Il est certain que Marchenoir tenait de lui le meilleur de ce qu’il possédait intellectuellement. Le défunt lui avait transmis d’abstruses méthodes d’interprétation sacrée qui devinrent aussitôt une algèbre universelle dans le miroir ardent de cet esprit concentrateur. L’élève, plus robuste que le maître, avait violemment répercuté du premier coup, dans toutes les directions imaginables, l’ésotérisme brûlant d’un intégral de Beauté divine, que le timide apôtre, de nature moins incendiaire, se bornait à convoiter avec la douceur résignée d’un saint.
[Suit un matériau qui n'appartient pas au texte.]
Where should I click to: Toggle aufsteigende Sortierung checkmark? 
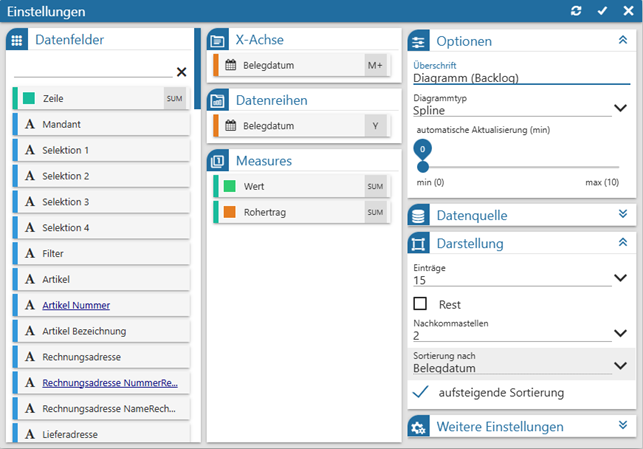(x=421, y=393)

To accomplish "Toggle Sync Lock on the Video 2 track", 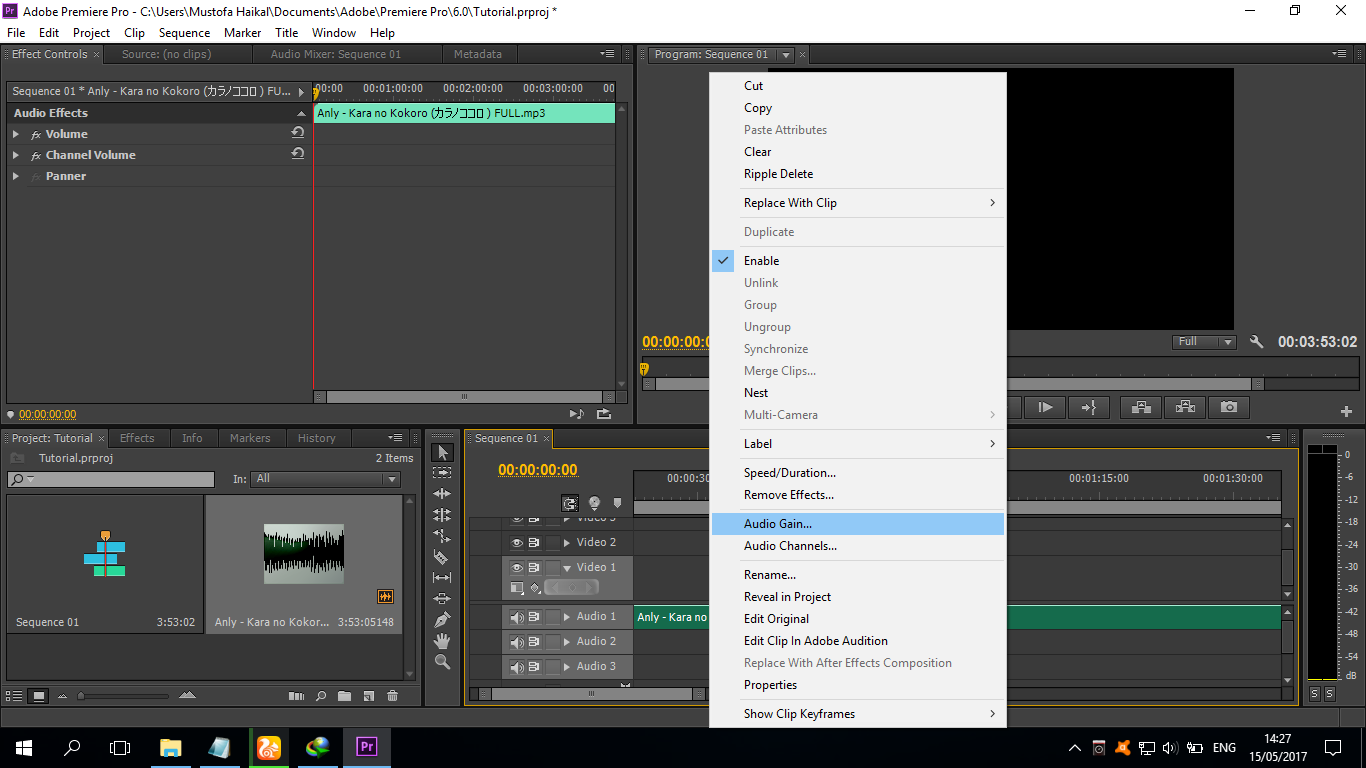I will click(x=534, y=543).
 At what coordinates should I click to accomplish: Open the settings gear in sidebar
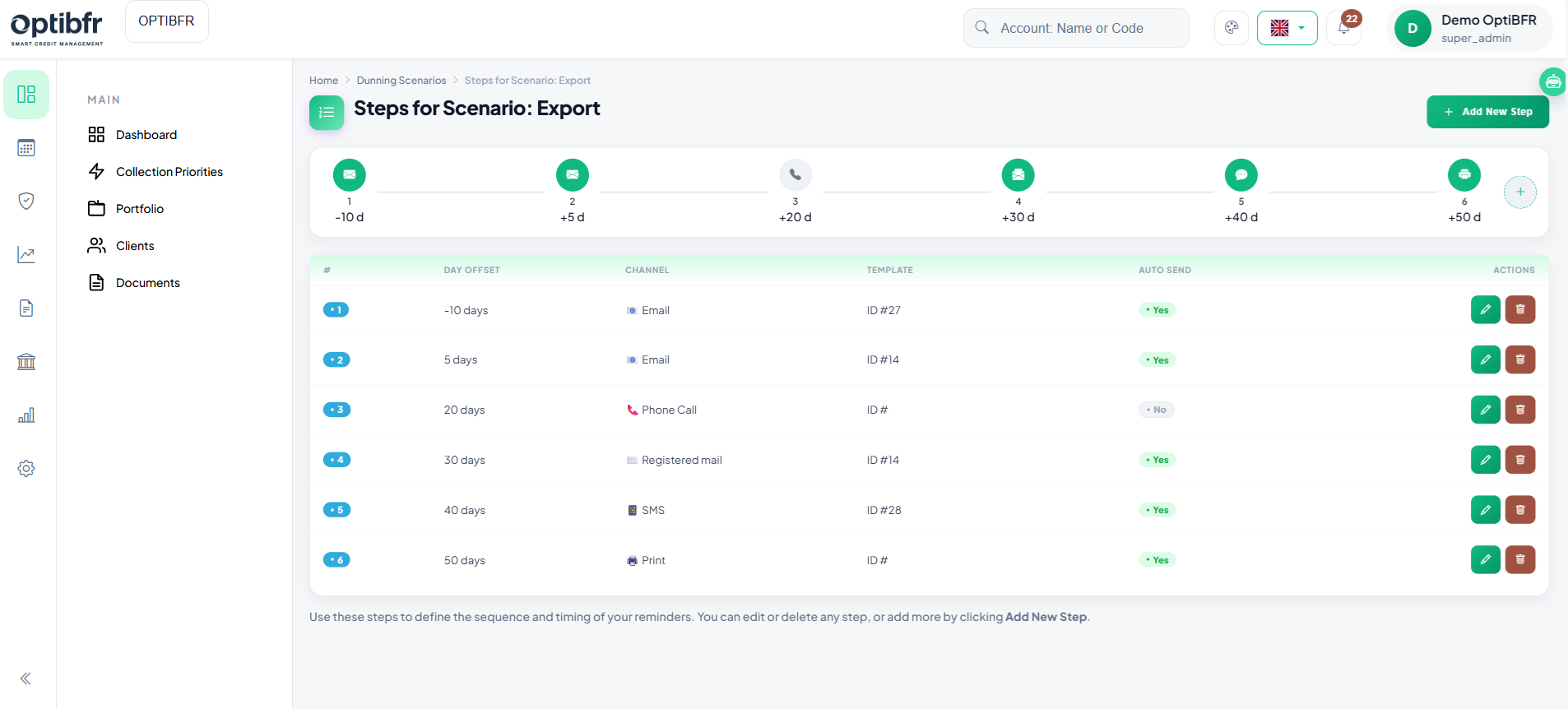coord(26,468)
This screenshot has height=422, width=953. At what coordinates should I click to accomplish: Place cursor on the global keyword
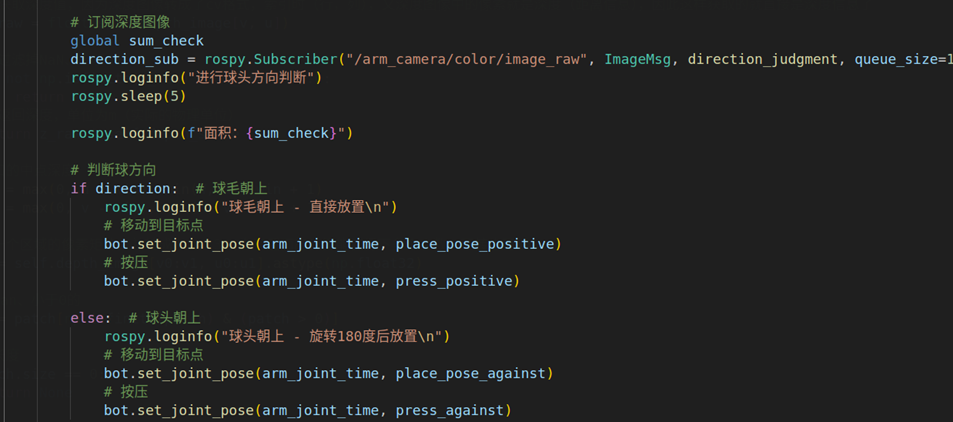click(x=95, y=41)
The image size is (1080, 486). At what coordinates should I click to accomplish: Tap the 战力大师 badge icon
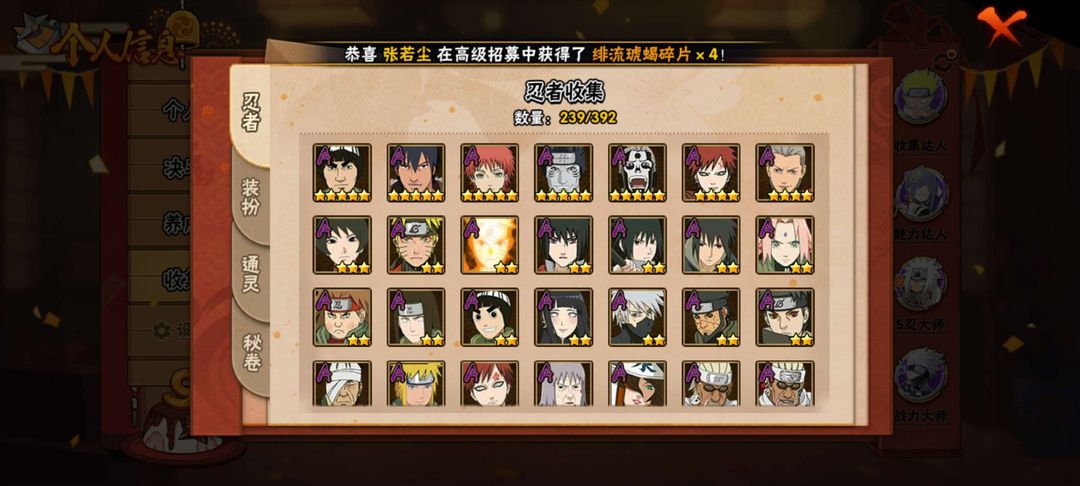tap(920, 375)
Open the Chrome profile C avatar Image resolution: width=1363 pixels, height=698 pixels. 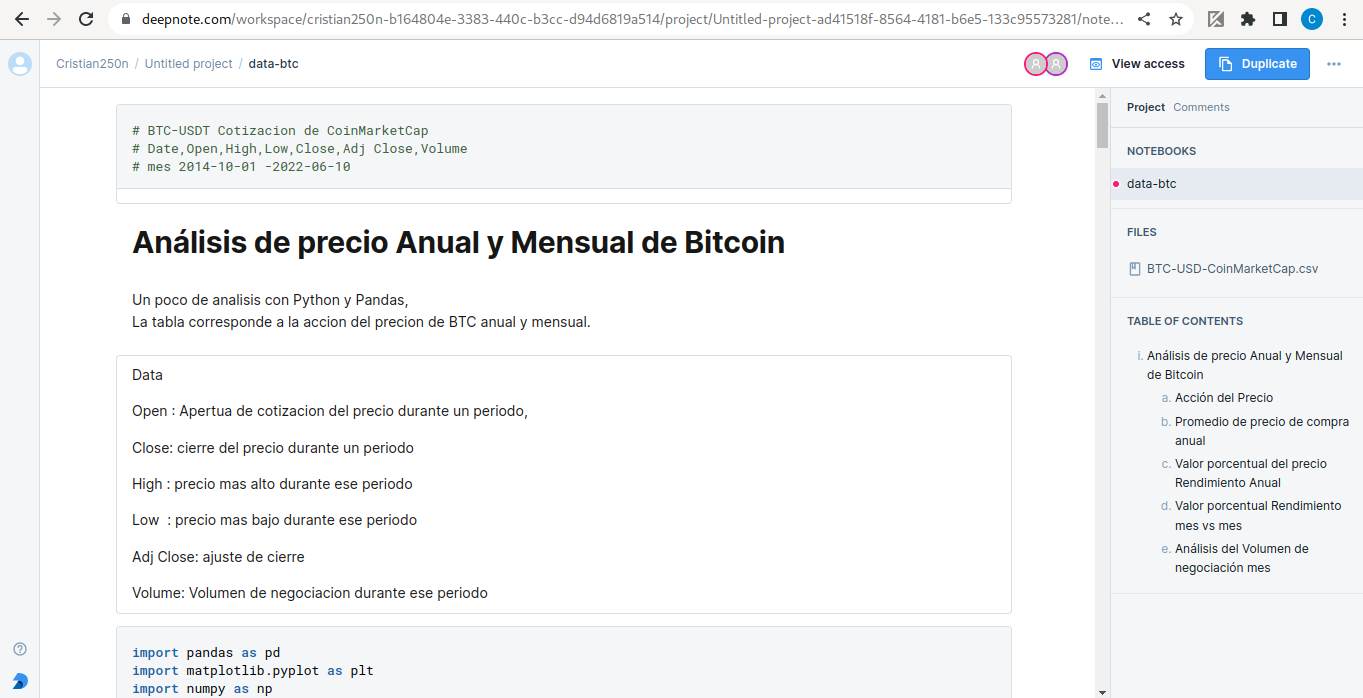click(1312, 19)
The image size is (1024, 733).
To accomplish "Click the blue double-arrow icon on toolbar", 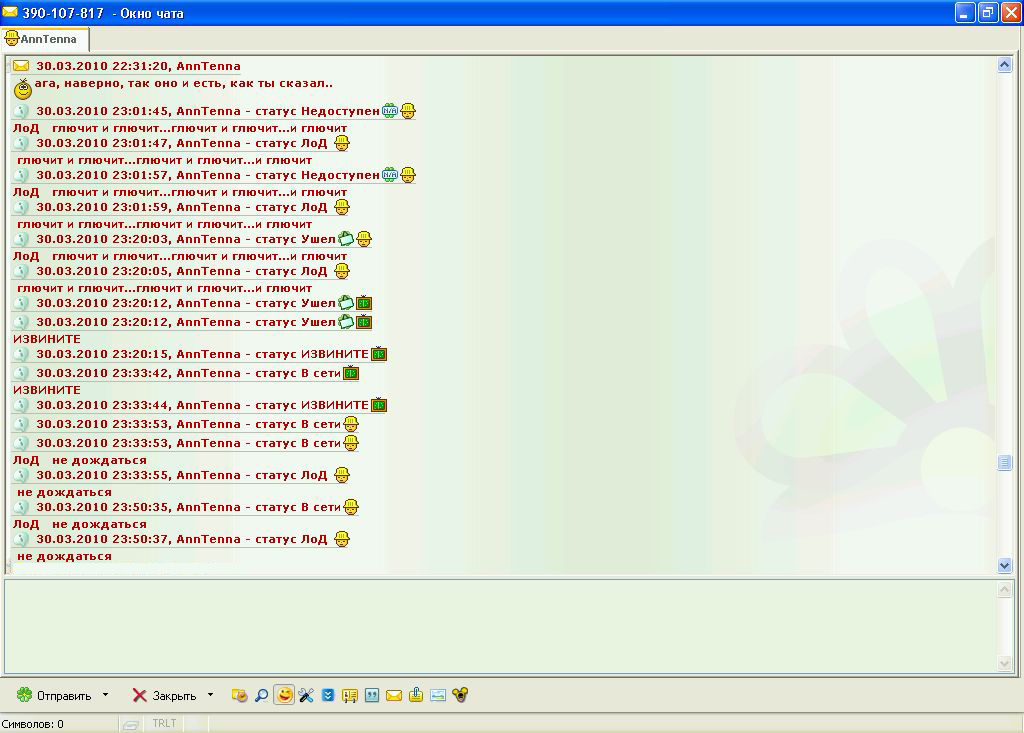I will point(328,694).
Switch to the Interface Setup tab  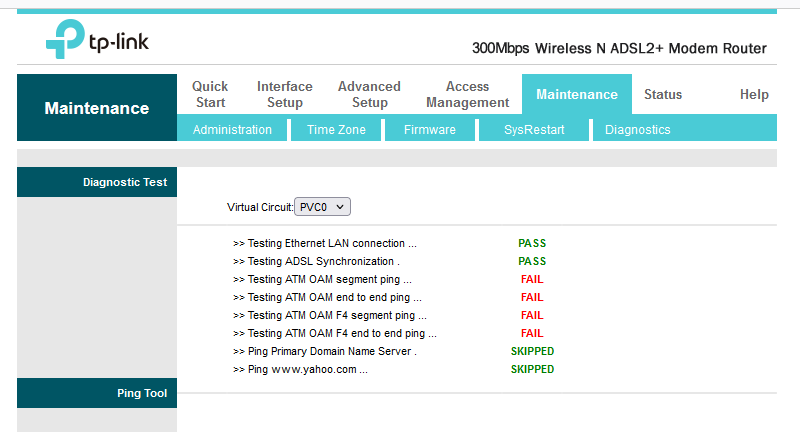pos(284,94)
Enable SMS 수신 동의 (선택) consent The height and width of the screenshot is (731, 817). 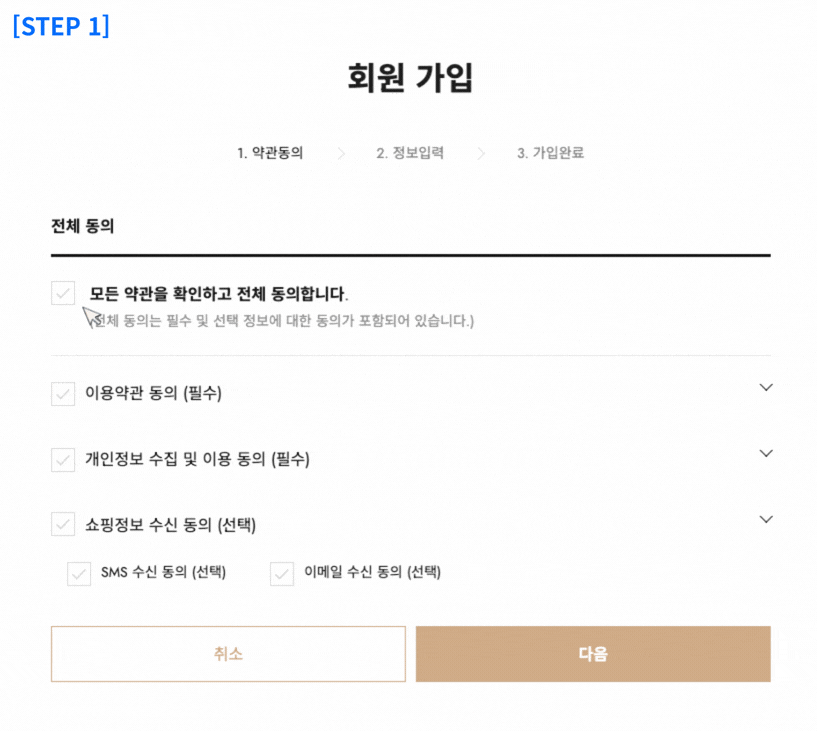click(x=79, y=573)
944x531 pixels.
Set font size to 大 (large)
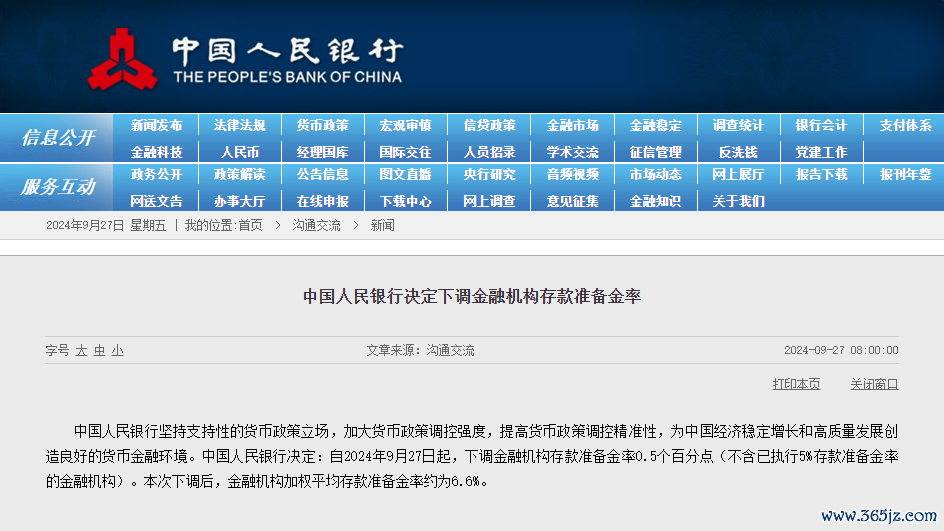pyautogui.click(x=81, y=351)

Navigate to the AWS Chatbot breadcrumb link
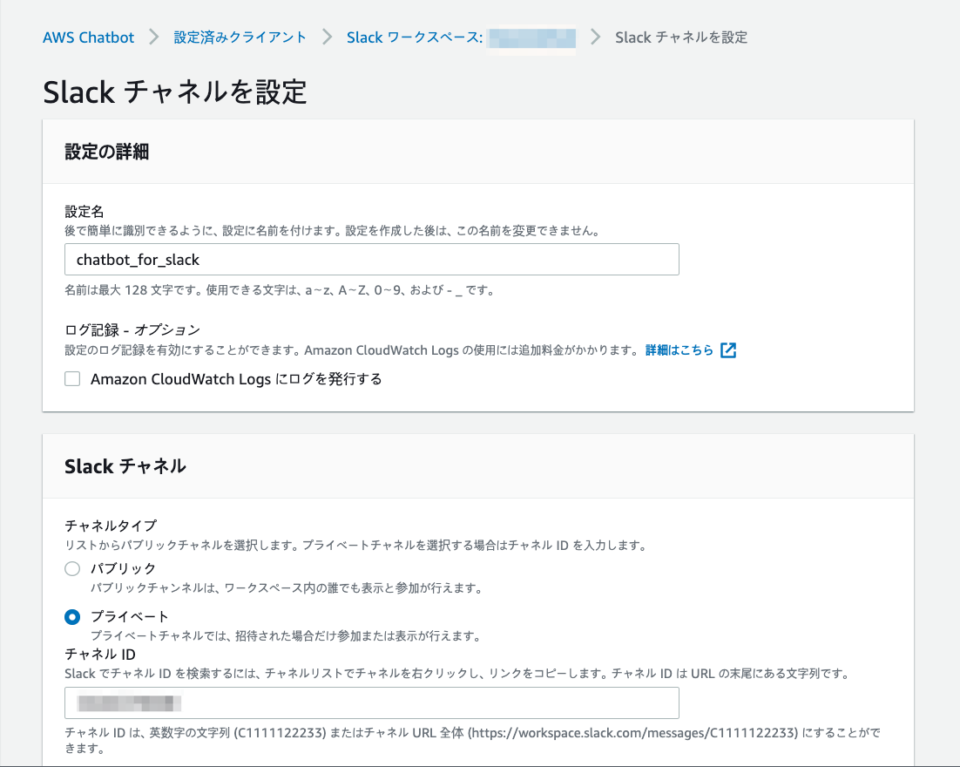click(x=88, y=37)
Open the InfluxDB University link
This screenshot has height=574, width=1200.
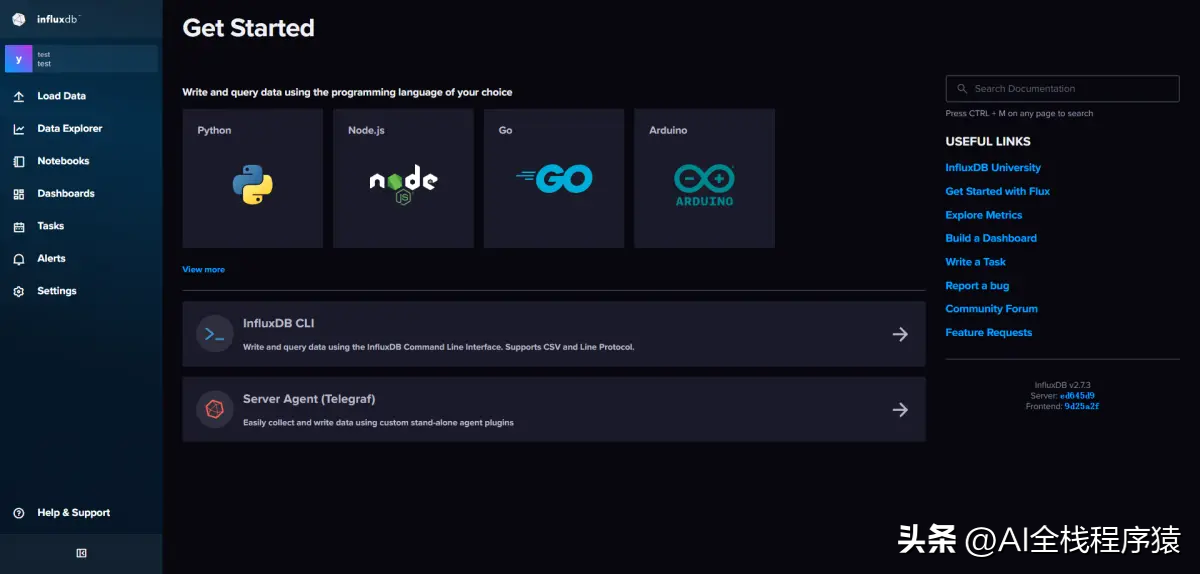point(992,168)

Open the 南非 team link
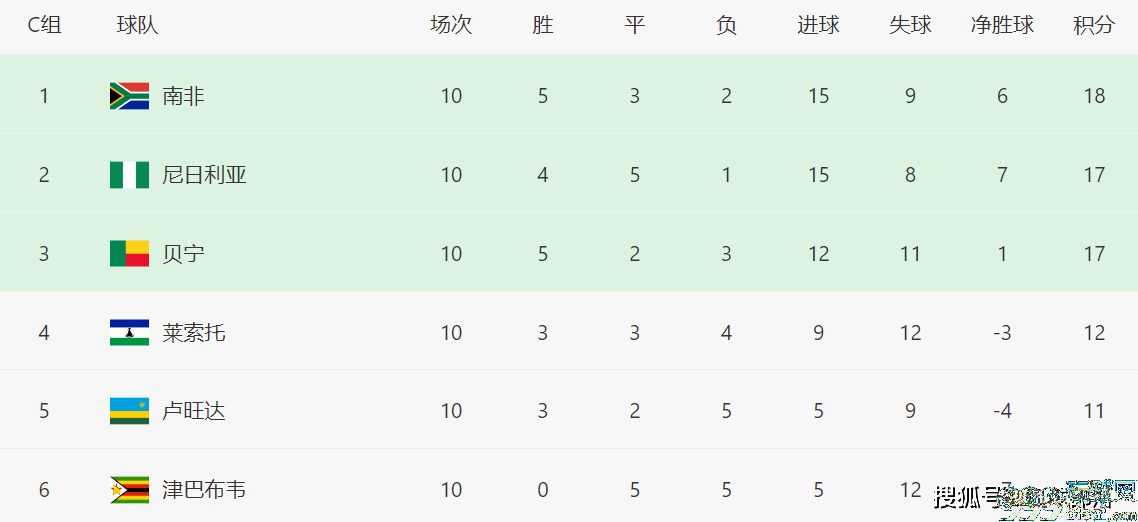click(x=183, y=96)
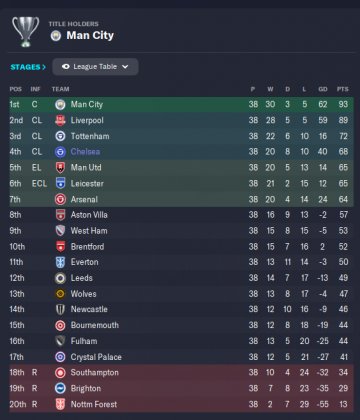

Marchenoir accomplit ce prodige de dépasser toutes les audaces d’investigation ou de conjecture, sans oblitérer en lui la soumission filiale à l’autorité souveraine de l’Église. Ce poulain sauvage, affronteur de gouffres, ne cassa pas son licol et resta dans le brancard.

Seulement, il avait réussi de telles escalades que la société catholique contemporaine ne pouvait plus avoir pour lui le moindre prestige. L’obéissance fut un décret de sa raison, un hommage tout militaire et de pure consigne aux Eunuques du Sérail de la Parole. Il ne fallait pas lui en demander davantage.

Le sel de la terre, — pour employer le saint Texte liturgiquement adopté dans le commun des Docteurs, — il le voyait dénué de saveur, incapable de saler, même une tranche de cochon, gravier sédimentaire bon tout au plus à sablonner de vieilles bouteilles ou à ressuyer les allées d’un parc mondain sous les vastes pieds du dédaigneux « larbin de Madame ».

Investi des plus transcendantales conceptions, il considérait avec d’horrifiques épouvantements ce collège œcuménique de l’Apostolat, cette cléricature fameuse qui avait été réellement « la lumière du monde, » — si formidable encore que la dérision ne peut l’atteindre sans rejaillir sur Dieu comme une tempête de fange, — devenue pourtant le décrottoir des peuples et le tapis de pied des hippopotames !

Il se disait que c’était justice, cela, et que la grande Prévarication sacerdotale allait sans doute recommencer, puisqu’on revenait à l’obduration et à l’enflure théologique de la Synagogue, — avec l’aggravation, pour les seuls bourreaux, cette fois, de l’universel mépris.

De l’ignominie du Christianisme naissant à l’ignominie du Catholicisme expirant, la translation s’achevait enfin dans ce char de gloire qui avait roulé dix-neuf siècles, par toute la terre !

Le Seigneur n’avait plus qu’à se montrer. Les pasteurs des âmes allaient lui régler son compte, plus sûrement encore que les Princes des Prêtres et les Pharisiens de l’ancienne loi, qui ne surent ce qu’ils faisaient, dit l’Évangile.

Émasculation systématique de l’enthousiasme religieux par médiocrité d’alimentation spirituelle ; haine sans merci, haine punique à l’imagination, à l’invention, à la fantaisie, à l’originalité, à toutes les indépendances du talent ; congénère et concomitant oubli absolu du précepte d’évangéliser les pauvres ; enfin, adhésion gastrique et abdominale à la plus répugnante boue devant la face des puissants du siècle : tels sont les pustules et les champignons empoisonnés de ce grand corps, autrefois si pur !…

Marchenoir collait l’oreille à toutes les portes de son enfer pour entendre venir ce Dieu que ses propres domestiques allaient massacrer.